Audits and Security

Who audited Quill?

Liquity v2's smart contracts and protocol architecture underwent rigorous auditing by these firms:

Certora: A leader in formal verification for smart contracts, Certora ensures critical code correctness and security through advanced automated tools.

ChainSecurity: Specializing in blockchain security audits, ChainSecurity combines rigorous analysis with cutting-edge techniques to protect decentralized systems.

Coinspect: Known for its focus on smart contract and blockchain audits, Coinspect delivers security reviews tailored to DeFi protocols and crypto projects.

Dedaub: Offering deep-dive vulnerability assessments, Dedaub provides security solutions to enhance smart contract reliability and safeguard assets.

GetRecon: A prominent auditing firm, Recon strengthens protocol resilience through expert code reviews and meticulous vulnerability assessments.

On top of that, Quill was also audited by GetRecon.

What was audited?

The audits focused on critical areas to ensure security, functionality, and resilience, including:

• Smart Contracts: All core contracts, particularly those managing $USDQ issuance, collateralization and liquidation mechanisms, were checked for vulnerabilities and potential exploits.

• zk-Rollup Integration: The integration with Scroll’s zk-Rollup technology were assessed for security risks, ensuring seamless and safe Layer 2 functionality.

• Governance Modules: The governance contracts, launching in Q1, will undergo auditing to secure voting mechanisms, proposal handling, and treasury controls.

• Economic Security: An economic audit verified that the protocol’s fee structures, stability mechanisms and liquidation penalties are correctly implemented to prevent exploits or systemic risks.

These audits are fundamental to Quill’s commitment to user security and protocol reliability, ensuring a robust and secure DeFi platform for users.

How does Quill ensure security in zk-Rollups?

Quill ensures security within its zk-Rollup implementation by leveraging several layers of protection:

1. Zero-Knowledge Proofs: zk-Rollups generate cryptographic proofs (specifically, validity proofs) for every batch of transactions. These proofs are submitted to the Layer 1 blockchain, where they verify that each transaction in the rollup batch is valid. This mechanism prevents any fraudulent or incorrect data from being processed, as only valid proofs are accepted on Layer 1.

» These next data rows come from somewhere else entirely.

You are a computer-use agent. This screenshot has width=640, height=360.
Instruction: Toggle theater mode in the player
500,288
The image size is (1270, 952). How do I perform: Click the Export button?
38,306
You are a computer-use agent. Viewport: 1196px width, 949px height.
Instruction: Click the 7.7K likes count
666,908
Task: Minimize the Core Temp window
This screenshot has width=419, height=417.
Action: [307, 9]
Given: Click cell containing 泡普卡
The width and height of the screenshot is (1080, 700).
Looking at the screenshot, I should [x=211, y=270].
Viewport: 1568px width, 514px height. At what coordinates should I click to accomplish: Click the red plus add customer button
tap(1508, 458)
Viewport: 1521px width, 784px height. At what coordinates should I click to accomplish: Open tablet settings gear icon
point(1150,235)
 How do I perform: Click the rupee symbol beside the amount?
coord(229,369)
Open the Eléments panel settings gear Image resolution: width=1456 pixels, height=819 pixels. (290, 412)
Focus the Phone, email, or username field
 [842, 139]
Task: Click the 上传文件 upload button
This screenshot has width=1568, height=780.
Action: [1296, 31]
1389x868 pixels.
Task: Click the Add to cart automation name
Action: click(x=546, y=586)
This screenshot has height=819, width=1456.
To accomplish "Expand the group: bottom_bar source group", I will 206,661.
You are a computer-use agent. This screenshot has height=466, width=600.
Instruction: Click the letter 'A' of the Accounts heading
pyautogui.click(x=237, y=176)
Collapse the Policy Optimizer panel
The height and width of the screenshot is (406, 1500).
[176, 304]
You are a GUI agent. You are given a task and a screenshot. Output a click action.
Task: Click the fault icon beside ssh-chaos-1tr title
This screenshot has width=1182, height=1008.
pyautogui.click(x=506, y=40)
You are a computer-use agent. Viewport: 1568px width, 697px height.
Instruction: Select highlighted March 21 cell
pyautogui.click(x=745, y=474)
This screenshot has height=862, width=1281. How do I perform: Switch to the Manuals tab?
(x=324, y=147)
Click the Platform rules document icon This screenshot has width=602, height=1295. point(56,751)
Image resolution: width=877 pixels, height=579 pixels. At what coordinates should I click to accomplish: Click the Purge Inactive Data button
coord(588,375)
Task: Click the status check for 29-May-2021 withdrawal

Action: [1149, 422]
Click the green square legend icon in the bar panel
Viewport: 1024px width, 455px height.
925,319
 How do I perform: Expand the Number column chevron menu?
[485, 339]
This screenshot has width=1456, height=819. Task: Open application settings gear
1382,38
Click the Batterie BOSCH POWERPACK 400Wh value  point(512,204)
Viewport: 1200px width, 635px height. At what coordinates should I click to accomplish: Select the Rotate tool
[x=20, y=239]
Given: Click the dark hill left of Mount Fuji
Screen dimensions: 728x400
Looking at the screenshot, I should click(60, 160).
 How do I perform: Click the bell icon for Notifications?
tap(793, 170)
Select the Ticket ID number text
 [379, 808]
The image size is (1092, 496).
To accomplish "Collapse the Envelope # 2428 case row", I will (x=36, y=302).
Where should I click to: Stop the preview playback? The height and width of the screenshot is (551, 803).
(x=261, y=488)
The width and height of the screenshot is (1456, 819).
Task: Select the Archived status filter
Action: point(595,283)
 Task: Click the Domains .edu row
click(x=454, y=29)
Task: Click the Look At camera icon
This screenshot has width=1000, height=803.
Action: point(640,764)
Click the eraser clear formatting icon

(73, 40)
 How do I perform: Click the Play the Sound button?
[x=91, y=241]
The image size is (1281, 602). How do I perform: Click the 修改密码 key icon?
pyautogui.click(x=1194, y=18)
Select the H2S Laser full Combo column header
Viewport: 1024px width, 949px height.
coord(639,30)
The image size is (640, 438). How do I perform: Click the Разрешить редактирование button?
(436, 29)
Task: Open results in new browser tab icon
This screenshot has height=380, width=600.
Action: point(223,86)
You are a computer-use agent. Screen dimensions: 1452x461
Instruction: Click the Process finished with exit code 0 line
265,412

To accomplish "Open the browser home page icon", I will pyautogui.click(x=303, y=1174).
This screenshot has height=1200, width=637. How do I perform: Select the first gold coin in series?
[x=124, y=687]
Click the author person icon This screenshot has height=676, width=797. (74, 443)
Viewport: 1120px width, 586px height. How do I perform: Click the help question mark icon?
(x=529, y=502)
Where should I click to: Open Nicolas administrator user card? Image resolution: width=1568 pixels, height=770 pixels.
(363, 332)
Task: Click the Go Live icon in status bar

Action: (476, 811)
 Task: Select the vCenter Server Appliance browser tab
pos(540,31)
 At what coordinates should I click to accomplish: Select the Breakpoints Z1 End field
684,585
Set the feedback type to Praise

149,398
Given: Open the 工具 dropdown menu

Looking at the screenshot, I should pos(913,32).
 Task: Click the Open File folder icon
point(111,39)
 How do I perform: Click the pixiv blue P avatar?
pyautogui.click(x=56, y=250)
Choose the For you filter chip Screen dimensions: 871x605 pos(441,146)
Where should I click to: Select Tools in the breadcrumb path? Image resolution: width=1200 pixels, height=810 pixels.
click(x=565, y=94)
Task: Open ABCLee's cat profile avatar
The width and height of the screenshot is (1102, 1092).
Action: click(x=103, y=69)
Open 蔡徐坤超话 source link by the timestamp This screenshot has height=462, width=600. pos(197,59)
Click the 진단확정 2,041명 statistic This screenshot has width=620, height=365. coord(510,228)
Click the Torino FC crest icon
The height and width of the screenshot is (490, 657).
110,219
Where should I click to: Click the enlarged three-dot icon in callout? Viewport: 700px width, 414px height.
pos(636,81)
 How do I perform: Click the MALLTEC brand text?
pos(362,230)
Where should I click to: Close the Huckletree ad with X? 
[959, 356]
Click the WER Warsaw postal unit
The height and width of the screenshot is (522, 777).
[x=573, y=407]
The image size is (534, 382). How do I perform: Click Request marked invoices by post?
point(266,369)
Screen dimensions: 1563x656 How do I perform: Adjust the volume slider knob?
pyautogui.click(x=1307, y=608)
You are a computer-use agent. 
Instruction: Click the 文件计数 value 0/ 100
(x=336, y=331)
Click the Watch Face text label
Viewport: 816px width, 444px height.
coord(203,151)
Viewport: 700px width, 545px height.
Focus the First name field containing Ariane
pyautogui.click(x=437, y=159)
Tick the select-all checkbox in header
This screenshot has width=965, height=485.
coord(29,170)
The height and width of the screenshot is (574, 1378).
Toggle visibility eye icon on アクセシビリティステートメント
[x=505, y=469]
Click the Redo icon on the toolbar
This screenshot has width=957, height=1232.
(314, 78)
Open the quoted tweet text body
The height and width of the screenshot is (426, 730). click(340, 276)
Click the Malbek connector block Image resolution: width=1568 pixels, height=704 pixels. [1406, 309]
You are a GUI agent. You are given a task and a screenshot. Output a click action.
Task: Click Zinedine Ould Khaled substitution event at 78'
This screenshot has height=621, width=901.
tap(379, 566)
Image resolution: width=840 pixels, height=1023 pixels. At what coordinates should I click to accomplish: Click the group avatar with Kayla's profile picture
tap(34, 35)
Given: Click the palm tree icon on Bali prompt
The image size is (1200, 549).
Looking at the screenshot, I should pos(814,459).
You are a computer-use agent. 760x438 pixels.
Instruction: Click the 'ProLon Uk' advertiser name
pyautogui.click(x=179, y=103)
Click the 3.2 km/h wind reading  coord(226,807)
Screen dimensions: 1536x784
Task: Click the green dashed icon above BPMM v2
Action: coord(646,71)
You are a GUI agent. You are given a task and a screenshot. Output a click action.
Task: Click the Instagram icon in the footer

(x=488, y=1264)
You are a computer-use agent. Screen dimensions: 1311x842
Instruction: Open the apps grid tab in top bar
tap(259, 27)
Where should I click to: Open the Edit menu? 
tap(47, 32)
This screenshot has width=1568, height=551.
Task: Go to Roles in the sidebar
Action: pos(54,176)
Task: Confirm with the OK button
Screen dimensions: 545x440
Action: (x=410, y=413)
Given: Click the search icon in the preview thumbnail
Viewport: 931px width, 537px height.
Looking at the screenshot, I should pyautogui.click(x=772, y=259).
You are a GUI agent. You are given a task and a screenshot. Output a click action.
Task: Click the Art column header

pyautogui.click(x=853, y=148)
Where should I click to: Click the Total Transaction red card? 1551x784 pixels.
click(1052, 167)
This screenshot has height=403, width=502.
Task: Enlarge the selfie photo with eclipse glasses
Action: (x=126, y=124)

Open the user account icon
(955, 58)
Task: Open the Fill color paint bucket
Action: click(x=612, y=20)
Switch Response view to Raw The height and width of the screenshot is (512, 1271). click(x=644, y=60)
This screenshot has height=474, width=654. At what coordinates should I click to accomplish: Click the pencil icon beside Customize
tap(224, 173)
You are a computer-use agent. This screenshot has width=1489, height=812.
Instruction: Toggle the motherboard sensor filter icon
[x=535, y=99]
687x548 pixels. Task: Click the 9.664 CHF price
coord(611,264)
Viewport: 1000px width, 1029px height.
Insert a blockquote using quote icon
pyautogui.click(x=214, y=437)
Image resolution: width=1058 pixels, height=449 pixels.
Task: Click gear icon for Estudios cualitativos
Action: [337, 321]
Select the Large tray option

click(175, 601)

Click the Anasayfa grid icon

2. Inherited Layer 1 Security: Because zk-Rollups rely on the underlying security of Layer 1 (Ethereum, in the case of Quill on Scroll), they inherit its robust decentralization and security. This means that zk-Rollup transactions benefit from Ethereum’s consensus and integrity, adding a layer of protection against network attacks.

3. Audits and Code Reviews: Quill’s zk-Rollup implementation undergoes rigorous security audits by reputable firms like Trail of Bits and DeBaub. These audits review the smart contracts and rollup code for vulnerabilities, ensuring that the protocol maintains a secure and resilient architecture.

4. Data Availability on Layer 1: Quill’s zk-Rollup solution ensures data availability by recording transaction data on Layer 1. This means that in the unlikely event of an issue on Layer 2, all data required to restore the network’s state remains accessible and secure on Ethereum.

5. Continuous Monitoring: Quill employs real-time monitoring and alert systems to quickly detect and respond to any unusual activity or potential vulnerabilities. This proactive approach ensures ongoing security for user assets and transactions.

Together, these elements enable Quill to offer high performance without compromising on security, creating a reliable DeFi environment on zk-Rollups.